Security Model

LiquidJS provides DoS-oriented limits (parseLimit, renderLimit, memoryLimit) to reduce risk. This page explains what each limit protects, and the security boundary you should assume in production.

Security boundary

The built-in limits are cooperative safeguards, not strict runtime isolation.

  • They do not equal process RSS/heap usage.
  • They do not sandbox JavaScript execution.
  • They should be combined with process/container limits and request timeouts for defense in depth.

Limits at a glance

  • parseLimit: limit total template size per parse() call.
  • renderLimit: limit total render time per render() call.
  • memoryLimit: cooperatively limit memory-sensitive allocations counted by LiquidJS.

Limit details

parseLimit

parseLimit restricts the size (character length) of templates parsed in each .parse() call, including referenced partials and layouts. Since LiquidJS parses template strings in near O(n) time, limiting total template length is usually sufficient.

A typical PC handles 1e8 (100M) characters without issues.

renderLimit

Restricting template size alone is insufficient because dynamic loops with large counts can occur in render time. renderLimit mitigates this by limiting the time consumed by each render() call.
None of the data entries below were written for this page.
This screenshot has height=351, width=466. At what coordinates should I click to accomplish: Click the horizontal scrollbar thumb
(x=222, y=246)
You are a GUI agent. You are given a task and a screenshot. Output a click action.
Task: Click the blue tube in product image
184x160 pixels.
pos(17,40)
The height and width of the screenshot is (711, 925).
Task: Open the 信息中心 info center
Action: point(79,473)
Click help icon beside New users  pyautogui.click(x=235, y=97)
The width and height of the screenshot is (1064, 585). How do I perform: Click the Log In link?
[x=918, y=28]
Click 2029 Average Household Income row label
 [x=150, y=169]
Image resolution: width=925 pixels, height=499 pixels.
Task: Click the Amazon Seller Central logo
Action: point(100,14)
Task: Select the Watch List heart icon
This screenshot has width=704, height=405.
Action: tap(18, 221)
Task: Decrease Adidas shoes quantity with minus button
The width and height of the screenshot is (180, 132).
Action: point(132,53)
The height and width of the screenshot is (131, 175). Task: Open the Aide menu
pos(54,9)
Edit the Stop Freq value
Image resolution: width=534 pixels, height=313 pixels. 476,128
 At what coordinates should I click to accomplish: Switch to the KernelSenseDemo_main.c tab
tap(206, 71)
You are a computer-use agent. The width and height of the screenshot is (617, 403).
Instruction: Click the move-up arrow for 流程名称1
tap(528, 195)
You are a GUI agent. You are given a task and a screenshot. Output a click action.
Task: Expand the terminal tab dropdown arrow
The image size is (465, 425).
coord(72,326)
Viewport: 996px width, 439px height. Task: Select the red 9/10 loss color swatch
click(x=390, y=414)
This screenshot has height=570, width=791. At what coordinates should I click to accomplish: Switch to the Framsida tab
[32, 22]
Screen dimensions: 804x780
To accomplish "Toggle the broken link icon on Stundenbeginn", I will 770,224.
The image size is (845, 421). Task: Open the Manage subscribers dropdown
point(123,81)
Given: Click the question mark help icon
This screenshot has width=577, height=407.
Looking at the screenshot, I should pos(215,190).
{%- for i in (1..10000000) -%}
    order: {{i}}
{%- endfor -%}

Render time is checked on a per-template basis (before rendering each template). In the above example, there are 2 templates in the loop: order: and {{i}}, render time will be checked 10000000x2 times.

renderLimit is not a hard CPU limiter. It is checked between template renders, so compute-intensive filters/tags/user-defined functions or deeply nested template execution between checks can still cause DoS.

memoryLimit

memoryLimit only limits operations that LiquidJS explicitly counts.

  • Counted: memory-sensitive LiquidJS operations that call internal memory accounting.
  • Not guaranteed counted: arbitrary user object behavior such as custom toValue()/toString() chains, or other host-side code that allocates outside LiquidJS accounting points.

In other words, memoryLimit limits what LiquidJS counts, not every byte your process may allocate.

Even with small number of templates and iterations, memory usage can grow exponentially. In the following example, memory doubles with each iteration:

{% assign array = "1,2,3" | split: "," %}
{% for i in (1..32) %}
    {% assign array = array | concat: array %}
{% endfor %}

As JavaScript uses GC to manage memory, memoryLimit may not reflect the actual memory footprint.

Online service guidance

If you run an online service, avoid rendering fully user-defined templates whenever possible.

  • Prefer curated templates or a restricted template subset.
  • If user-defined templates are required, isolate rendering (worker/process/container), enforce OS/container memory and CPU limits, and apply request rate limits.
  • Treat parseLimit/renderLimit/memoryLimit as one layer in a broader DoS defense strategy.

For heavy single-template operations, process-level isolation is still recommended (for example with paralleljs).